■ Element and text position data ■
>> START

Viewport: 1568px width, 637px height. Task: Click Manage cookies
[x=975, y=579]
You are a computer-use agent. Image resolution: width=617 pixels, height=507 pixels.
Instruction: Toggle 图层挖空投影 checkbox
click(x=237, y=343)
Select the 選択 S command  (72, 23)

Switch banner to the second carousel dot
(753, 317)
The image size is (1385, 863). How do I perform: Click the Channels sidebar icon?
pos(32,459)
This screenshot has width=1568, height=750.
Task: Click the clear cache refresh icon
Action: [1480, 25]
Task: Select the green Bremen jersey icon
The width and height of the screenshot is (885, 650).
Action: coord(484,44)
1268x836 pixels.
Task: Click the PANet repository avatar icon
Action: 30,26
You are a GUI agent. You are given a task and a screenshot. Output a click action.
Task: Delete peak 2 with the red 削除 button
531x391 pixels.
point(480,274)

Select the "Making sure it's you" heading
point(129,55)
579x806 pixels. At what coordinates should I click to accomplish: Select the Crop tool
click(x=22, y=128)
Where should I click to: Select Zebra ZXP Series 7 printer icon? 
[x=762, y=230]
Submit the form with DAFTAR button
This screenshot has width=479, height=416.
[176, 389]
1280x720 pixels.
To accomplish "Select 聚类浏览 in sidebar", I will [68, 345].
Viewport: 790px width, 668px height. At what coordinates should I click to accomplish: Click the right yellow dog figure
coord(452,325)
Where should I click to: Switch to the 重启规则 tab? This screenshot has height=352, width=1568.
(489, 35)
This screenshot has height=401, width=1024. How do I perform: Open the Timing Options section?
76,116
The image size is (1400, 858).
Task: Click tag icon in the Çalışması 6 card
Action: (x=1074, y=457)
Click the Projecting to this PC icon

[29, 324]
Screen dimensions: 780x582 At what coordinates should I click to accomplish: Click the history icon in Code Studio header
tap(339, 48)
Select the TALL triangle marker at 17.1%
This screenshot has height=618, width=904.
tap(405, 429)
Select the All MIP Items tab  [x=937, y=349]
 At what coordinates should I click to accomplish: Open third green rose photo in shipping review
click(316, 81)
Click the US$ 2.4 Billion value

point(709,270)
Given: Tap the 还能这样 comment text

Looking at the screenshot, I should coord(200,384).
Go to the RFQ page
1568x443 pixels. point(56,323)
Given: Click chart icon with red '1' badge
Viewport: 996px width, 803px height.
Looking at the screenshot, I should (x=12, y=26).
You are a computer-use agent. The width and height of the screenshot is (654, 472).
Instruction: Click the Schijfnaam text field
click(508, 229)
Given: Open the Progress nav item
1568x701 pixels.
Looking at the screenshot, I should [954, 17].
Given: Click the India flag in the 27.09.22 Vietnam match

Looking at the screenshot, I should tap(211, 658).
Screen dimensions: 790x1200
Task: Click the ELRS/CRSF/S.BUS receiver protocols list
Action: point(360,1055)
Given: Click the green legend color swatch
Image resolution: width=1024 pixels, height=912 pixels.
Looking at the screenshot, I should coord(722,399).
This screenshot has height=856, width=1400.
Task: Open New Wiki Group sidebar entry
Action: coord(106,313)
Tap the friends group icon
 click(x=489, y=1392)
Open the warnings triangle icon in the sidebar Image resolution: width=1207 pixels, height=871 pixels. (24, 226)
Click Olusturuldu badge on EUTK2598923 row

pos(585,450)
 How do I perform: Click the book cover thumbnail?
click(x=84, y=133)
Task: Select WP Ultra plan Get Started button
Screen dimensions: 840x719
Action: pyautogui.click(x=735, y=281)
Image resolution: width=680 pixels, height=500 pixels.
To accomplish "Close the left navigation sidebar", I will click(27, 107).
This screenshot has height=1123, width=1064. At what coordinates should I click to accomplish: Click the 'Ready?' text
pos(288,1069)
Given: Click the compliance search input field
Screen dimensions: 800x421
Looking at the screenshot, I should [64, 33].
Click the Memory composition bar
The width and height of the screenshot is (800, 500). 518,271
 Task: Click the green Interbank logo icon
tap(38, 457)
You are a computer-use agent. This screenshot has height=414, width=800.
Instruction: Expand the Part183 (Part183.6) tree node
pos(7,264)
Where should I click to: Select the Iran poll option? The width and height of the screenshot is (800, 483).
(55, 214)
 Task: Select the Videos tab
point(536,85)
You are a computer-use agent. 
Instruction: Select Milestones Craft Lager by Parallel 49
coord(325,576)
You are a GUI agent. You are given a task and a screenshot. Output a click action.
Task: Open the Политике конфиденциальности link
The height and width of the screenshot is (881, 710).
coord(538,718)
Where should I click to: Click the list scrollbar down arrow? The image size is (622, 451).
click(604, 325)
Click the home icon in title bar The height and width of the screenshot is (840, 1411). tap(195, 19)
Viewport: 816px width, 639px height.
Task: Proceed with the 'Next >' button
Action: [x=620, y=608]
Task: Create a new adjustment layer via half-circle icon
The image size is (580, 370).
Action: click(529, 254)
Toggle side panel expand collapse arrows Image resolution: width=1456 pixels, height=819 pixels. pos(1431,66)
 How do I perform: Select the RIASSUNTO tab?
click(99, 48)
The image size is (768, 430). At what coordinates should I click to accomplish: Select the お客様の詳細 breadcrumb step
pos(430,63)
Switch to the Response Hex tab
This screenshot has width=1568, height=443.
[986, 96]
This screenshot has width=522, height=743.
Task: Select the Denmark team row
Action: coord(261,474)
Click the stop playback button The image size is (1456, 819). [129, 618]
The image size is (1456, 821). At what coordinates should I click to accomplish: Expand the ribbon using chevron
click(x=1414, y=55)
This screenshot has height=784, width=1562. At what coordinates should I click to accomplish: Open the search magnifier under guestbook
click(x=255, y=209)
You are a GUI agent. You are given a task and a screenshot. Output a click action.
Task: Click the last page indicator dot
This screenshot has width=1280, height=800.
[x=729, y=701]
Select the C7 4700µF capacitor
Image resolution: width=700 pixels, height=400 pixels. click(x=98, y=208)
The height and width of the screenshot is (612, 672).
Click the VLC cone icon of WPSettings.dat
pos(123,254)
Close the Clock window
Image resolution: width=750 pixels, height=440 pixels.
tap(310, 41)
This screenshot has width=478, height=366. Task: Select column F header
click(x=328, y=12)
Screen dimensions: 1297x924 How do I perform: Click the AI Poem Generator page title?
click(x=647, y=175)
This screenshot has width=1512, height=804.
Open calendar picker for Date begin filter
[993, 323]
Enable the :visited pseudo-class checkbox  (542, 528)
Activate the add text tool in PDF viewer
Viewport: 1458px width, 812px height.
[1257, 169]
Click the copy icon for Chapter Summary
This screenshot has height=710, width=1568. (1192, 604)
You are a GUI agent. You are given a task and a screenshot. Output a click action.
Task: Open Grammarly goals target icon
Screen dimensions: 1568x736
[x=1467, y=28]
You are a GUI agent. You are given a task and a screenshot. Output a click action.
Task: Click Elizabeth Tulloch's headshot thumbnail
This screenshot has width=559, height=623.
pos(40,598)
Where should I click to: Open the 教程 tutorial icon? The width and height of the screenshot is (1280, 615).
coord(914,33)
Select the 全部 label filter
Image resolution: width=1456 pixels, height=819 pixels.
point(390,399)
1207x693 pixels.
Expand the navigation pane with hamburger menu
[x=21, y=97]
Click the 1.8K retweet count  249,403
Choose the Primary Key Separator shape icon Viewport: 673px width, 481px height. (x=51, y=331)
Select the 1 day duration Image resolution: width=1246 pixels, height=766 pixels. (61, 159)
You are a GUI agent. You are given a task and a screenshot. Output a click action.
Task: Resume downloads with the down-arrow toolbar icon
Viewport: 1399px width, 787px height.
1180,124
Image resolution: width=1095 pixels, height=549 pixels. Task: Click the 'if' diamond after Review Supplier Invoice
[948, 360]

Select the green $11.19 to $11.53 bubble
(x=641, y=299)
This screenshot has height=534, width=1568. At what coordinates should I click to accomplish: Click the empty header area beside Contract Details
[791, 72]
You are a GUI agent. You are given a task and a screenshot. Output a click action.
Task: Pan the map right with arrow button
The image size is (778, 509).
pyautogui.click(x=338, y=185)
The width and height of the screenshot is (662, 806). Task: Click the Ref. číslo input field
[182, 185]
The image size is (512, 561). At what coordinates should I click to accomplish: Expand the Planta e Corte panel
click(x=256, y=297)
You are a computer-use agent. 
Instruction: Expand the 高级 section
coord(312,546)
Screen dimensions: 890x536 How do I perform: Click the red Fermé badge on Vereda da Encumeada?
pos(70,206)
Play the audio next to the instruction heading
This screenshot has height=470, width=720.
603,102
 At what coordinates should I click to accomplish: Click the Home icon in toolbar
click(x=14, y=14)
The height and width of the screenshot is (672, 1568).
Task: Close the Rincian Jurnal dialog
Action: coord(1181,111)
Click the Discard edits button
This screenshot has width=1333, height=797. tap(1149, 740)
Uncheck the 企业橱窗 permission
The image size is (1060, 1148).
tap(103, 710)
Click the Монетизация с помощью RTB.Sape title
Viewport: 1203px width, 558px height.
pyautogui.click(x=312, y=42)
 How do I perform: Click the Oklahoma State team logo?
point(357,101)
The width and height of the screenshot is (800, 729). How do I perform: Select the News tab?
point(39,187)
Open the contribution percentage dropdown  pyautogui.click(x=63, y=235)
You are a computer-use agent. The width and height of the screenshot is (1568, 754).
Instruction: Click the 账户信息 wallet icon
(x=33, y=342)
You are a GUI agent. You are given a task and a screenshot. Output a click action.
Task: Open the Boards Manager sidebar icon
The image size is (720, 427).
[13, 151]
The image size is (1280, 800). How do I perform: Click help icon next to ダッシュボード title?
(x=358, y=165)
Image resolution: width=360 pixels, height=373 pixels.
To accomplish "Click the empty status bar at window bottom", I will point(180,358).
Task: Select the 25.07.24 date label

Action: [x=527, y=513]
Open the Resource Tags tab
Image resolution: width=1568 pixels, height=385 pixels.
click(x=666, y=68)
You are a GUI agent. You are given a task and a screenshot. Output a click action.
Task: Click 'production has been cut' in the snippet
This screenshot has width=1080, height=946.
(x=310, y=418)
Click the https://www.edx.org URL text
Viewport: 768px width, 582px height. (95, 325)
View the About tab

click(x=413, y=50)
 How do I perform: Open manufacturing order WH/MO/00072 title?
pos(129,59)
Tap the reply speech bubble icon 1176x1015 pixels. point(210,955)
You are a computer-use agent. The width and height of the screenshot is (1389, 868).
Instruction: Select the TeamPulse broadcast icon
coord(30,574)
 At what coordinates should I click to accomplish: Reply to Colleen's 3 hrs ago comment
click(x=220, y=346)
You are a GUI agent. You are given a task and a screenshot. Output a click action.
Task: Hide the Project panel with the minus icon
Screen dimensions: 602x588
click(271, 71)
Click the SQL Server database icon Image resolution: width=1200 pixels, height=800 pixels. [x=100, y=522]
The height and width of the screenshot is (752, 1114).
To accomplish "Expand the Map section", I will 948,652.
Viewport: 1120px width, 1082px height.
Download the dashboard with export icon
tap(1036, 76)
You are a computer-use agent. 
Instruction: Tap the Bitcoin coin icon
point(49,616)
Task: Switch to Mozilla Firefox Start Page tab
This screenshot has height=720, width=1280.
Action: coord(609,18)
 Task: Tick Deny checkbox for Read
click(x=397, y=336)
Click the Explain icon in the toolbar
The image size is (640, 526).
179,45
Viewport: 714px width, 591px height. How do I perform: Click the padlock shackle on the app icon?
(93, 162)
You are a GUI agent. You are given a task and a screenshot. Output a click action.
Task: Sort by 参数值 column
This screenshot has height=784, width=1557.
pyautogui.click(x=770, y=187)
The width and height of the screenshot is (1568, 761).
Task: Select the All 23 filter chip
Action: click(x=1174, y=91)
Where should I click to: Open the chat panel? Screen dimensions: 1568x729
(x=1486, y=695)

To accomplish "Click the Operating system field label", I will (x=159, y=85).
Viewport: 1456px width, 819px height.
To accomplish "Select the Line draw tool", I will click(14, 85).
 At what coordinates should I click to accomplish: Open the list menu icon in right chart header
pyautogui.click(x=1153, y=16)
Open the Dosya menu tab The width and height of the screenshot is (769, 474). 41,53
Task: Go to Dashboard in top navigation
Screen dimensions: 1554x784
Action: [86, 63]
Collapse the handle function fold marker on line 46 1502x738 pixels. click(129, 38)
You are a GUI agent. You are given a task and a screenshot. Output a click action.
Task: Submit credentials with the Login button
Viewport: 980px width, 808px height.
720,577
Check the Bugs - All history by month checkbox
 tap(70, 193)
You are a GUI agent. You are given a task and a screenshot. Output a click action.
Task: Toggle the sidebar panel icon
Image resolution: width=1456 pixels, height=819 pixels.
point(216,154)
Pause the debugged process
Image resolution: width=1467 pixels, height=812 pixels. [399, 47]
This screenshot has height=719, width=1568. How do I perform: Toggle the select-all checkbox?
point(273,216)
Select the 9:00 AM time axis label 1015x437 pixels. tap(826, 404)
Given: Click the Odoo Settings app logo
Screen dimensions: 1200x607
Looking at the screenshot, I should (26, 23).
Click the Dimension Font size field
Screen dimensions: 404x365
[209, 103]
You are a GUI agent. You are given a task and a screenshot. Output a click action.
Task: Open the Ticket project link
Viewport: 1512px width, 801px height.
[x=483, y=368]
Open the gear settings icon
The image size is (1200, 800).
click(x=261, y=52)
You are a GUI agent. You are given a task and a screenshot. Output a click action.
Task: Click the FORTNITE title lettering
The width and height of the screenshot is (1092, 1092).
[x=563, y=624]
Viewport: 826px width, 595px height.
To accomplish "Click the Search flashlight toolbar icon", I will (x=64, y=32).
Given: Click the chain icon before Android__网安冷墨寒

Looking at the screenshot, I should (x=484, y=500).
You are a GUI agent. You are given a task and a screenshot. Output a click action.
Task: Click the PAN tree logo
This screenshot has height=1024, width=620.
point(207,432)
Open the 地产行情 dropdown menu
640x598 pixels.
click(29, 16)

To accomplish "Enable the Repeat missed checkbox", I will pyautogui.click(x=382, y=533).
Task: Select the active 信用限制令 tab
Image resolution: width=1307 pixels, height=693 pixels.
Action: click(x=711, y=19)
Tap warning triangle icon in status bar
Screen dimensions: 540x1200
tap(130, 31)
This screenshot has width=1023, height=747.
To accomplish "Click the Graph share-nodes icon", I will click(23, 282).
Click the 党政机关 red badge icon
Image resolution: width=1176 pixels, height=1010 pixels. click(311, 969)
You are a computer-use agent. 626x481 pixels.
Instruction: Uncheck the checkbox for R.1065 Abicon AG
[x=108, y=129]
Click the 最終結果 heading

>> END

■ Instruction ■
Copy the lines of the listing above word for word, starting at the line that contains "This screenshot has height=784, width=1562." and ending after the line that contains "Enable the :visited".

■ Solution ■
This screenshot has height=784, width=1562. At what coordinates should I click to accomplish: Open the search magnifier under guestbook
click(x=255, y=209)
You are a GUI agent. You are given a task and a screenshot. Output a click action.
Task: Click the last page indicator dot
This screenshot has width=1280, height=800.
[x=729, y=701]
Select the C7 4700µF capacitor
Image resolution: width=700 pixels, height=400 pixels. click(x=98, y=208)
The height and width of the screenshot is (612, 672).
Click the VLC cone icon of WPSettings.dat
pos(123,254)
Close the Clock window
Image resolution: width=750 pixels, height=440 pixels.
tap(310, 41)
This screenshot has width=478, height=366. Task: Select column F header
click(x=328, y=12)
Screen dimensions: 1297x924 How do I perform: Click the AI Poem Generator page title?
click(x=647, y=175)
This screenshot has width=1512, height=804.
Open calendar picker for Date begin filter
[993, 323]
Enable the :visited pseudo-class checkbox  (542, 528)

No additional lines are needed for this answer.